I think the biggest problem is there are only two decent north-and-south routes directly connecting West Palm Beach, Fort Lauderdale and Miami: Interstate 95 and Florida's Turnpike.
The turnpike is virtually devoid of traffic because the brainiac drivers around here don't believe the old adage that time is money. They'd rather sit on Interstate 95 for an hour than pay a lousy buck to take the turnpike.
Another problem is nearly all the drivers here are from New York, New Jersey, Cuba, Haiti or Jamaica. Midwestern natives, known for our motoring prowess, make up roughly .00000001 percent of the driving population. Everyone else is pretty much either observing the traffic laws of their native countries or observing none at all.
And then you have the plain old nuts.
The perfect example of a typical South Florida traffic situation occurred two weeks ago, when a man distraught over his home life decided to improve matters by sitting along Interstate 95 with a gun to his head. Don't worry, this story has a happy ending.
The police couldn't really allow normal people with jobs to cruise past the guy, so they shut off both lanes at the height of rush hour.
This sort of event is so common that when I made a work-related call to the sheriff's office that morning, an employee calmly told me the man I needed to speak with wasn't there. "Joe's on the scene of a threatened suicide situation along Interstate 95," he said. "We've got both lanes of traffic shut down." "How awful!" I said, meaning the suicide situation.
"I know," the employee said, "but the traffic is bound to get moving again once the guy tires out or something." The happy ending was that a local grocery chain donated several 18-wheelers to be parked as buffers between the troubled gun owner and the interstate, the traffic started moving, and the gun owner DID tire out and was directed to inpatient therapy.

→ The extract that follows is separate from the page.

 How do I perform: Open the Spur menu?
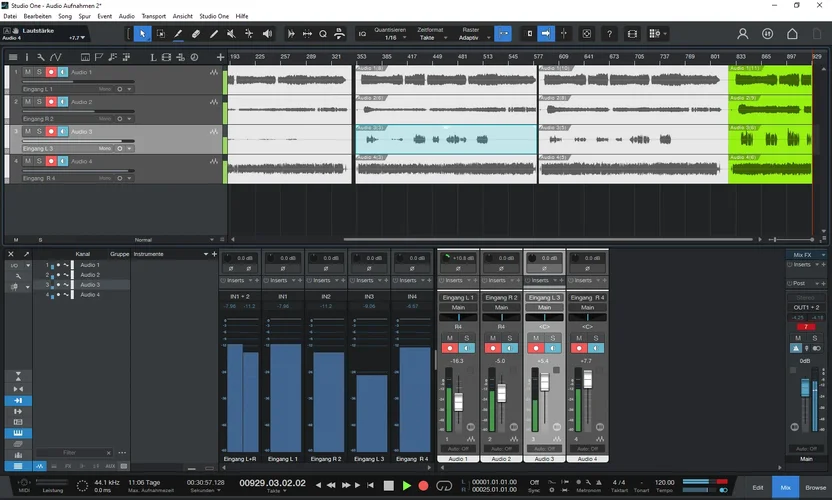[x=85, y=17]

Total driving time lost: Two hours.
I wasn't involved in that incident, but I have seen some driving maneuvers that I've named and will attempt to describe:
1. The Peripheral Visionless Lane Change. Drivers here either are completely impervious to the fact that there are cars in the lanes next to theirs or have no peripheral vision whatsoever. They will make sudden lane changes without signaling or recognizing that a vehicle already occupies the next lane.
2. The Defiant Road Crossing. This one doesn't so much involve drivers as pedestrians. They have no respect for don't-walk signals or crosswalks and will step out onto the asphalt at any time in any place.
The frequent newspaper accounts of the typical outcomes don't seem to discourage them at all.
3. The Hell-No-You-Can't-Pass Acceleration. Drivers here have a psychotic obsession with staying in front of their fellow motorists. Out of six lanes of traffic, they will elect to go 40 mph in yours. When you try to get around them, they speed up and get in front of you in a second lane, a third lane, and so on, always slowing down after a successful block.
4. The Invisible Red Light. Traffic signals mean absolutely nothing to these people. I've seen four cars, yes, FOUR CARS continue to make left turns after the left turn signal has changed to red. Of course, the oncoming traffic has no intention of letting the turn-makers get away with it, so they "punish" them by broadsiding their new Jaguars.
5. The Stop-n-Gawk. Every single accident or engine problem causes a slowdown, whether it's actually blocking traffic or not. Seriously, if two pigeons collided midair and fell to the ground on the side of I-95, people would slow down to look at the mangled birds.
I'm beginning to believe the radio stations are playing the same two traffic reports every day one for morning and one for evening. The same accidents happen, the same roadways are blocked, the same commuters arrive for work an hour late.
Maybe there's an upside to that last part, though. Imagine telling your boss you're an hour late because traffic was backed up on Kingshighway.